Pinterest and The Knot Will No Longer Romanticize Wedding Venues on Former Slave Plantations

Update: After this story was published, a spokesperson for wedding website Zola reached out to Glamour with the following statement: "We re-evaluated all our venues listed on Zola and determined we will not allow vendors to list who are plantations. We recognize that this is a painful issue and have been evaluating on an ongoing basis. We appreciate Color of Change for bringing this issue forward, and will work with them and additional organizations to ensure our policies and guidelines are inclusive and make everyone feel welcome."


12/4/19: Pinterest and wedding website The Knot have faced criticism for content that romanticizes weddings held on former slave plantations, and according to a new report, they’re finally changing their policies. In a BuzzFeed News exclusive, the two platforms say they’re issuing new guidelines and rethinking the language used when discussing vendors and venues linked to plantation history.

Color of Change, a civil rights advocacy group, had outlined the ways in which promoting former slave plantations is harmful in letters sent to Pinterest and The Knot, as well as to Zola, Brides, and Martha Stewart Weddings. According to BuzzFeed, the letters explained that “plantations are physical reminders of one of the most horrific human rights abuses the world has ever seen. The wedding industry routinely denies the violent conditions Black people faced under chattel slavery by promoting plantations as romantic places to marry.” Color of Change also wrote that “the decision to glorify plantations as nostalgic sites of celebration is not an empowering one for the Black women and justice-minded people who use your site.”

The Knot is now working with the organization to change its approach. BuzzFeed News spoke to Dhanusha Sivajee, chief marketing officer of The Knot’s umbrella company, The Knot Worldwide (which also owns Wedding Wire), who explained that although venues and vendors associated with plantation history will still appear on the site, the language used in regard to them will change. The guidelines The Knot is figuring out will limit vendor descriptions that glamorize former slave plantations by characterizing them as “charming” or “elegant.” “We want to make sure we’re serving all our couples and that they don’t feel in any way discriminated against,” Sivajee told BuzzFeed News.

Pinterest has similar plans. A spokesperson also told BuzzFeed News that the company plans to de-index plantation weddings in its Google searches and limit wedding plantation content on the platform.
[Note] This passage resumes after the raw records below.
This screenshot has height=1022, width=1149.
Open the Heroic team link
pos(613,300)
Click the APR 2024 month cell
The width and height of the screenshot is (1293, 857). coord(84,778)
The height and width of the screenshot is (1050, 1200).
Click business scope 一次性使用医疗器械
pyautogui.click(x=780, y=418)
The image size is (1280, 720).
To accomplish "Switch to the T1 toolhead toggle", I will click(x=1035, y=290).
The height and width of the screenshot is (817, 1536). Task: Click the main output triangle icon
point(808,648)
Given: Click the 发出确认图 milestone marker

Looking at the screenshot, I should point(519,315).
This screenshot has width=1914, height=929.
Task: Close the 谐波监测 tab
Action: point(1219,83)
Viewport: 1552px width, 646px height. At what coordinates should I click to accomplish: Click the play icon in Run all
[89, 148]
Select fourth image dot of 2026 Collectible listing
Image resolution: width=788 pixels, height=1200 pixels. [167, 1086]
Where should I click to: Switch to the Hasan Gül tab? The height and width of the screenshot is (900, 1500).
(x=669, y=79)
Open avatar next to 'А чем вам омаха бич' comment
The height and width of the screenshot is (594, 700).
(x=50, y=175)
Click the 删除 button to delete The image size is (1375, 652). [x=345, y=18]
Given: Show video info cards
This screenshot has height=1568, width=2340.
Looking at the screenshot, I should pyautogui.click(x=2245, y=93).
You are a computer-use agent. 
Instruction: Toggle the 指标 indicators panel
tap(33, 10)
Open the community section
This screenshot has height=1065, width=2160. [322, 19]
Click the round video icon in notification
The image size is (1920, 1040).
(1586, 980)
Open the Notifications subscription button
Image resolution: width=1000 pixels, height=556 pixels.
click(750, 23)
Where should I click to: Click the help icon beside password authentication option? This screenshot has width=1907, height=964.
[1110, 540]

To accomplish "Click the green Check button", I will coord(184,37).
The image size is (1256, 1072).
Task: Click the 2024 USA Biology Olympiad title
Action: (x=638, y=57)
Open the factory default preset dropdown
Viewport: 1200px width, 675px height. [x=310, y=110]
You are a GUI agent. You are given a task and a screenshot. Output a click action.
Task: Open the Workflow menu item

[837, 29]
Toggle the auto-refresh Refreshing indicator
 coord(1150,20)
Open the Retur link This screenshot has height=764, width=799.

People will be able to find the content if they look for it, but it’ll come with an advisory notice that states it could violate policy. “Weddings should be a symbol of love and unity. Plantations represent none of those things,” the spokesperson told BuzzFeed in an email. “We are working to limit the distribution of this content and accounts across our platform, and continue to not accept advertisements for them.”

The romanticization of plantation venues has been an unsettling trend in the wedding industry, and even celebrities have been called out for embracing the uncomfortable fad. Blake Lively and Ryan Reynolds were criticized online after getting married at Boone Hall Plantation in South Carolina in 2012.